◆ Exercise ◆
Task for the records below: copy exactly, and only, the line containing "Task: Check the Long pants row checkbox" and every line after it to the end, with pictures left out.

Data Block Start

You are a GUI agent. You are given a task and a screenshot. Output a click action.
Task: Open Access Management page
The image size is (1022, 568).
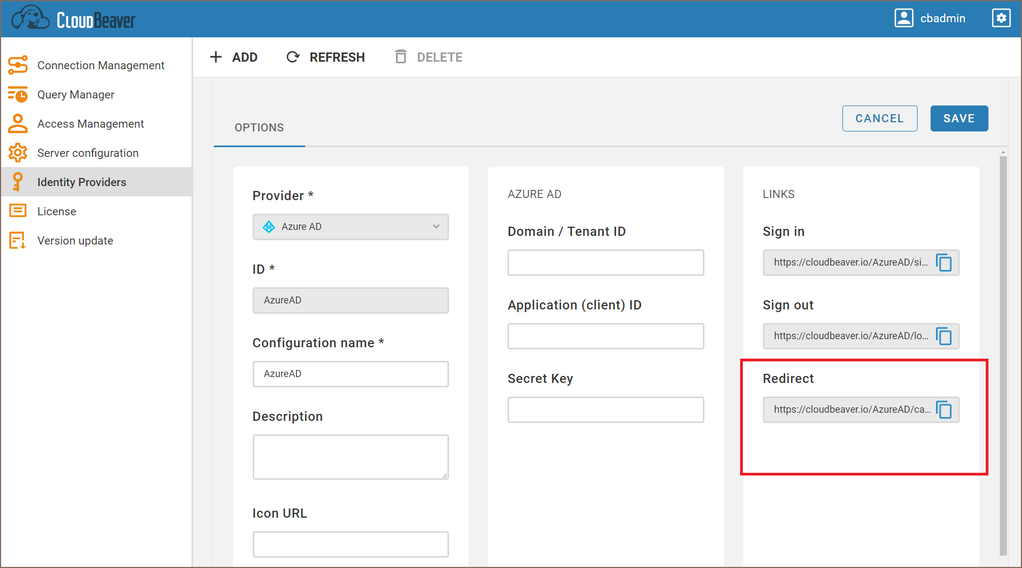(x=90, y=124)
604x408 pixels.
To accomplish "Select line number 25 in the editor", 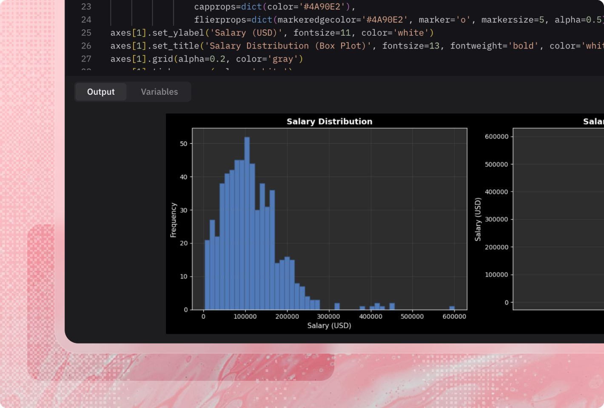I will point(86,33).
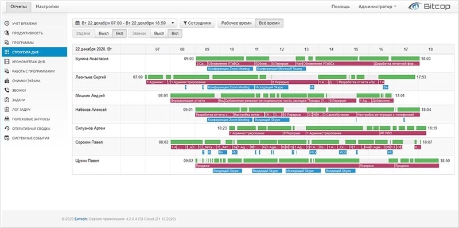The width and height of the screenshot is (459, 228).
Task: Click the Перерыв bar in Щукин Павел row
Action: pyautogui.click(x=376, y=166)
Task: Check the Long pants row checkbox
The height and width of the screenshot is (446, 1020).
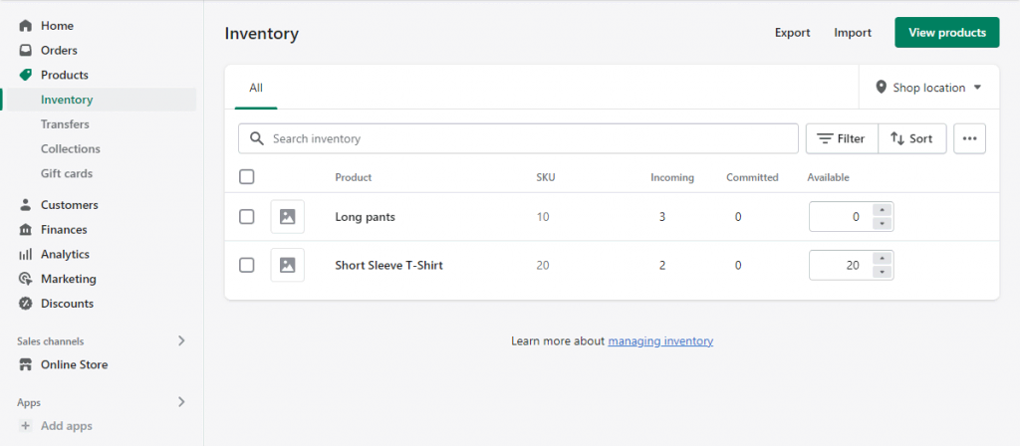Action: (x=247, y=217)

Data Block End

◆ Exercise output ◆
Task: Check the Long pants row checkbox
The height and width of the screenshot is (446, 1020).
Action: (x=247, y=217)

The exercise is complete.